To close this gap, this book presents an innovative online scheduling methodology based on a Model Predictive Control scheme. This approach combines Mixed-Integer scheduling models with control theory and a novel probabilistic method for integrating forecast uncertainty into operational planning. The resulting decision support system doesn't only enable reactive and weather-informed operational planning but also supports tactical and strategic decisions based on historical data. Simulation studies demonstrate significant potential: a reduction in variable costs of up to 9% and clear advantages over existing robust or control-based approaches in terms of planning reliability, cost efficiency, and responsiveness.
商品描述(中文翻譯)
離岸風電場是可持續能源發電的重要貢獻者。然而,它們的安裝高度依賴天氣,這使得規劃昂貴資源(如升起式船舶或港口空間)變得具有挑戰性。雖然現有模型支持戰略和戰術規劃,但在操作層面上缺乏有效的決策支持。

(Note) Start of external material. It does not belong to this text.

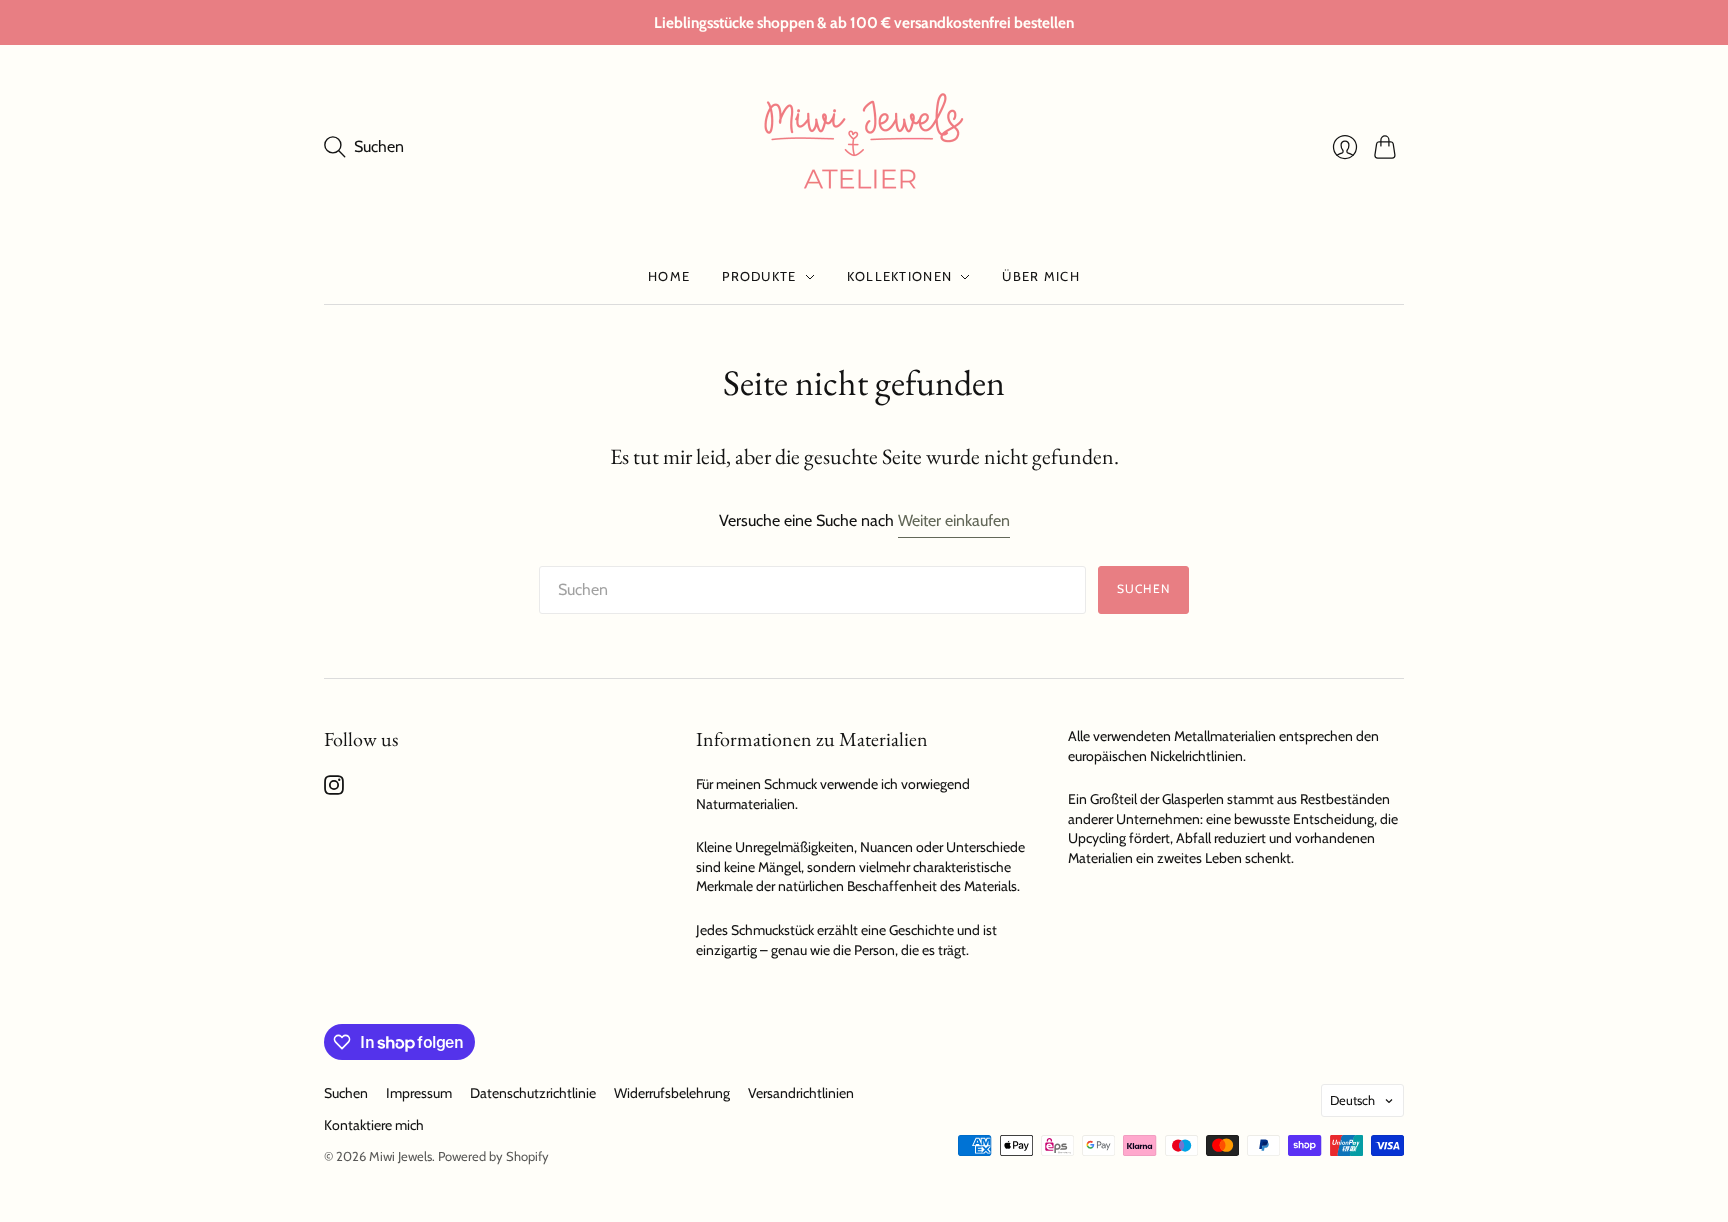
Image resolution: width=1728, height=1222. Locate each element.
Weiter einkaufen (954, 520)
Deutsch (1352, 1100)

為了填補這一空白,本書提出了一種基於模型預測控制(Model Predictive Control)方案的創新在線排程方法。這種方法將混合整數排程模型與控制理論相結合,並採用一種新穎的概率方法將預測不確定性整合到操作規劃中。所產生的決策支持系統不僅能夠實現反應性和基於天氣的操作規劃,還支持基於歷史數據的戰術和戰略決策。模擬研究顯示出顯著的潛力:可變成本降低高達9%,並在規劃可靠性、成本效率和反應能力方面明顯優於現有的穩健或基於控制的方法。
作者簡介
Daniel Rippel is a research associate at BIBA - Bremer Institut für Produktion und Logistik GmbH at the University of Bremen. He holds a Diploma degree in Computer Sciences from the University of Bremen, Germany. His research interests include modeling and simulation of logistic systems, the development of domain-specific modeling methods, as well as the application of prediction techniques from statistics and machine learning.
作者簡介(中文翻譯)
丹尼爾·里佩爾是不來梅大學BIBA - 不來梅生產與物流研究所的研究助理。他擁有德國不來梅大學的計算機科學學位。其研究興趣包括物流系統的建模與模擬、特定領域建模方法的開發,以及統計學和機器學習中的預測技術的應用。